### WHAT NEEDS TO BE DONE
Without skipping or changing anything, print all the entries.

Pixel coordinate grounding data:
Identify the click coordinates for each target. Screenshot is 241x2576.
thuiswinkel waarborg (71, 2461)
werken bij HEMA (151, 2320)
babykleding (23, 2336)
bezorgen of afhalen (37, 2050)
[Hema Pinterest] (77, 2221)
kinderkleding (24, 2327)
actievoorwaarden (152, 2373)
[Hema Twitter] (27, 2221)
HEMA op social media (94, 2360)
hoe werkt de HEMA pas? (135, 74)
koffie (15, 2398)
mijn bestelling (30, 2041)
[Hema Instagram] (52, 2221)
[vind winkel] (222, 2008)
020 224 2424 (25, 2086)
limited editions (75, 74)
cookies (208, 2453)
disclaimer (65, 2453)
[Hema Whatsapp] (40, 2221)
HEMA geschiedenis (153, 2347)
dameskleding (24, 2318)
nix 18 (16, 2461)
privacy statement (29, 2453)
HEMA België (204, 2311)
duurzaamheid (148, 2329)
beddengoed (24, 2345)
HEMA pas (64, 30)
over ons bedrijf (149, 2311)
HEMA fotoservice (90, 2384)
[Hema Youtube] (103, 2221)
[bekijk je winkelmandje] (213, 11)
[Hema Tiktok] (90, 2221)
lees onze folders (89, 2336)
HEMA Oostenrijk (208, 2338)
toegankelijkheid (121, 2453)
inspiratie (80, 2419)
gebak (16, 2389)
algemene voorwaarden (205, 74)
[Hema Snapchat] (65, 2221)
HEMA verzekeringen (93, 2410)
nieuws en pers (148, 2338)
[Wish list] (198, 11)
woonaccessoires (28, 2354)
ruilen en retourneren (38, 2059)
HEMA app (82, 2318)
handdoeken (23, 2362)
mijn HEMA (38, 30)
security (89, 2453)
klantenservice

### REPLY TO THE TASK
Identify the click coordinates for each target. Screenshot is 241x2576.
thuiswinkel waarborg (71, 2461)
werken bij HEMA (151, 2320)
babykleding (23, 2336)
bezorgen of afhalen (37, 2050)
[Hema Pinterest] (77, 2221)
kinderkleding (24, 2327)
actievoorwaarden (152, 2373)
[Hema Twitter] (27, 2221)
HEMA op social media (94, 2360)
hoe werkt de HEMA pas? (135, 74)
koffie (15, 2398)
mijn bestelling (30, 2041)
[Hema Instagram] (52, 2221)
[vind winkel] (222, 2008)
020 224 2424 (25, 2086)
limited editions (75, 74)
cookies (208, 2453)
disclaimer (65, 2453)
[Hema Whatsapp] (40, 2221)
HEMA geschiedenis (153, 2347)
dameskleding (24, 2318)
nix 18 (16, 2461)
privacy statement (29, 2453)
HEMA België (204, 2311)
duurzaamheid (148, 2329)
beddengoed (24, 2345)
HEMA pas (64, 30)
over ons bedrijf (149, 2311)
HEMA fotoservice (90, 2384)
[Hema Youtube] (103, 2221)
[bekijk je winkelmandje] (213, 11)
[Hema Tiktok] (90, 2221)
lees onze folders (89, 2336)
HEMA Oostenrijk (208, 2338)
toegankelijkheid (121, 2453)
inspiratie (80, 2419)
gebak (16, 2389)
algemene voorwaarden (205, 74)
[Hema Snapchat] (65, 2221)
HEMA verzekeringen (93, 2410)
nieuws en pers (148, 2338)
[Wish list] (198, 11)
woonaccessoires (28, 2354)
ruilen en retourneren (38, 2059)
HEMA app (82, 2318)
handdoeken (23, 2362)
mijn HEMA (38, 30)
security (89, 2453)
klantenservice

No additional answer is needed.